■ **What you should do**: Read through the material below and find each line that has the word "computer"; copy it.

<<<<

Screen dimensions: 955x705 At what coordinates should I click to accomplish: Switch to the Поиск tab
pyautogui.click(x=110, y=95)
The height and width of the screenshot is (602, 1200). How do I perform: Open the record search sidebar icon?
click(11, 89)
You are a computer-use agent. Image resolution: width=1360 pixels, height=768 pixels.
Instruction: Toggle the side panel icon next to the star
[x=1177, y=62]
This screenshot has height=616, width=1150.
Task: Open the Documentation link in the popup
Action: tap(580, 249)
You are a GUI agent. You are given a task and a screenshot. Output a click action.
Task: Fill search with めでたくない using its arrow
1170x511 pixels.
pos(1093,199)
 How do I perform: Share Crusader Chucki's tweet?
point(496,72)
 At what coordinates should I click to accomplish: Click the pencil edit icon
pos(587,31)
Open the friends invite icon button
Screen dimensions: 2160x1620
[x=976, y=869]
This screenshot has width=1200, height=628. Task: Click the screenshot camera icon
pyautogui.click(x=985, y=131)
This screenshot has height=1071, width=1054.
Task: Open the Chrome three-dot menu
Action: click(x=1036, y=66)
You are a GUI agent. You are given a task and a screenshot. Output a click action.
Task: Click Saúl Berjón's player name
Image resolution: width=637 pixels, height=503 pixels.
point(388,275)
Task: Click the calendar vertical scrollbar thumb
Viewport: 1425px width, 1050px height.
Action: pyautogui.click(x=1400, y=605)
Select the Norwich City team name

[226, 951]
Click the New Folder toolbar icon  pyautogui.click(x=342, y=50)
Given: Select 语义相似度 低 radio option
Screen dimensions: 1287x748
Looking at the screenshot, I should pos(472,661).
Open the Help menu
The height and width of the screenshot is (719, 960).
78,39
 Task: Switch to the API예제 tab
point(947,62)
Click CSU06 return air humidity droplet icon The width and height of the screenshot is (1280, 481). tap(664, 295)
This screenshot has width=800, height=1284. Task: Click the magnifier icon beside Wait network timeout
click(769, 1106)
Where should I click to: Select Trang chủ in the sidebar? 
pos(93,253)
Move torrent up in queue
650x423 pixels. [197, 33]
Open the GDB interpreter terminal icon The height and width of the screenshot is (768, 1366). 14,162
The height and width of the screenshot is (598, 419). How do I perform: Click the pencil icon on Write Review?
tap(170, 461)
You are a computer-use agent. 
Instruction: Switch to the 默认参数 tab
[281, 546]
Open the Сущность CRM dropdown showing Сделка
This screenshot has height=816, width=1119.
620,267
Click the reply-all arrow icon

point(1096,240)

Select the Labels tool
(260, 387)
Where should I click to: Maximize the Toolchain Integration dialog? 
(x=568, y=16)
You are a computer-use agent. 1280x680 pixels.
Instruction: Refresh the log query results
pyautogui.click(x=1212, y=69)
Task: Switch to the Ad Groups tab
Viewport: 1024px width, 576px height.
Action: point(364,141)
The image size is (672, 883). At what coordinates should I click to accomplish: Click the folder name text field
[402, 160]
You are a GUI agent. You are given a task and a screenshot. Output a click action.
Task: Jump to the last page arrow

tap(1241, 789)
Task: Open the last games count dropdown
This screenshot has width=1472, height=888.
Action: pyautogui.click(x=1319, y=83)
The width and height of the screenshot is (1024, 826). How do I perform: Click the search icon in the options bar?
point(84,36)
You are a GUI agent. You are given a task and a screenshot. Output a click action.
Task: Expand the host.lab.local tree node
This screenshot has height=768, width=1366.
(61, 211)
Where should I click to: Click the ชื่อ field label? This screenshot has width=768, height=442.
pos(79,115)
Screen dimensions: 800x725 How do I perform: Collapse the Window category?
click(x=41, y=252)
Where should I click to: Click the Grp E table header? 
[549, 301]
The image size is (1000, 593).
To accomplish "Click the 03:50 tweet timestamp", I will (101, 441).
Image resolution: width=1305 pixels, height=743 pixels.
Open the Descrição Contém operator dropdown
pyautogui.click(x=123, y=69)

>>>>

■ **Written response**:
You are a computer-use agent. Image resolution: width=1360 pixels, height=768 pixels.
You are a computer-use agent. 
You are a computer-use agent. 1280x680 pixels.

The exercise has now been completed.